Medical imaging is the largest and fastest-growing data source in the healthcare industry. It accounts for 90 per cent of all healthcare data – and more than 97 per cent of it goes unanalysed or unused. Before now, processing this massive volume of medical imaging data could lead to longer turnaround times from image acquisition to diagnosis to care. Meanwhile, patients' health could decline while they wait for diagnosis. Especially when it comes to critical conditions, rapid analysis and escalation are essential to accelerate treatment.
By deploying deep learning on existing infrastructure, optimised with AI software, GE Healthcare has the potential to power more efficient and effective care, enhance decision-making, and drive greater value for patients and providers.
One key implementation of this technology is providing earlier detection of a collapsed lung, also known as pneumothorax – a potentially life-threatening event.

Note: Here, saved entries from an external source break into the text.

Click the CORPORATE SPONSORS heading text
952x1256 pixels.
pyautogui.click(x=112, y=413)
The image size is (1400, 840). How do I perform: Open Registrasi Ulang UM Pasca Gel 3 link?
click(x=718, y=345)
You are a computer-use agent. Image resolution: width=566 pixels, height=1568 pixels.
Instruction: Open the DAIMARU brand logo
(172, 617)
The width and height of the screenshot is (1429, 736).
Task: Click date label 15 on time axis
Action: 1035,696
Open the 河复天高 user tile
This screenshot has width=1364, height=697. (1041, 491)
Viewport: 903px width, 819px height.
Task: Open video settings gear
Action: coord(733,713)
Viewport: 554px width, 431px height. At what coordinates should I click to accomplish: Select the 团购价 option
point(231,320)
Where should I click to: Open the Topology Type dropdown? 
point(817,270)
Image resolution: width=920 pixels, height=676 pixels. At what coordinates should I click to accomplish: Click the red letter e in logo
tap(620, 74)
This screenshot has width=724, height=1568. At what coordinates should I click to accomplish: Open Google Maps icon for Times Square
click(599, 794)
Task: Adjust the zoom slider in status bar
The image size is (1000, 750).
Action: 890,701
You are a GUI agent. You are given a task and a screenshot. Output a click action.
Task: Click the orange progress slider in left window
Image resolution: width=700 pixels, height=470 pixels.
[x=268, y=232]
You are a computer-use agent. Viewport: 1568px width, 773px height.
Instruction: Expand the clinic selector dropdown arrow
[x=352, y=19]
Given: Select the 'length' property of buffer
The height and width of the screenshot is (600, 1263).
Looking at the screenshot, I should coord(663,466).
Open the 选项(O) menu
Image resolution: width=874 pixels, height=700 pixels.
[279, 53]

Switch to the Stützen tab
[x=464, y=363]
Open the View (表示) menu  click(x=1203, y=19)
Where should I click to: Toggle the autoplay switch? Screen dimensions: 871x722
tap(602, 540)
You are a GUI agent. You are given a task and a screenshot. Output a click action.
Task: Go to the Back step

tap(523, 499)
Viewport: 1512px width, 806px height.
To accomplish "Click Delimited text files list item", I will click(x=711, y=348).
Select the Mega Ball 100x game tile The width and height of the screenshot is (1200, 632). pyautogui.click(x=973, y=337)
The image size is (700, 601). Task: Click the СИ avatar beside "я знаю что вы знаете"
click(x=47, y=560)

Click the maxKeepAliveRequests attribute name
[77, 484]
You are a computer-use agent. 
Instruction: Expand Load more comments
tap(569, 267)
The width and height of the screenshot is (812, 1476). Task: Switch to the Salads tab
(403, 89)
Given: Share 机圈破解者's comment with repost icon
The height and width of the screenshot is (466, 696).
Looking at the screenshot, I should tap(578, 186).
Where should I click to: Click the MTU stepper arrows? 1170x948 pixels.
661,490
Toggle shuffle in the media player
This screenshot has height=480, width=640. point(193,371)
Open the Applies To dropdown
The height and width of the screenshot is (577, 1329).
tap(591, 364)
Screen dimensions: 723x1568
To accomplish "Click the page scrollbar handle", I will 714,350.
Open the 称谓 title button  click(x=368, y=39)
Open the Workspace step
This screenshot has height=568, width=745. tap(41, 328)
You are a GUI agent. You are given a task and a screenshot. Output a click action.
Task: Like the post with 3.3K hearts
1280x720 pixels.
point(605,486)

Radiologists can now deploy predictive algorithms that scan for and detect pneumothorax within seconds at the point of care, allowing rapid response and reprioritisation of an x-ray for clinical diagnosis.
In early testing, when GE Healthcare employed the OpenVino toolkit on its pneumothorax models, pneumothorax detection on its Intel processor-based x-ray system accelerated by 3.3 times compared with models without OpenVino toolkit optimisations. Optimisations improved performance across models, with the pneumothorax model receiving the most benefit.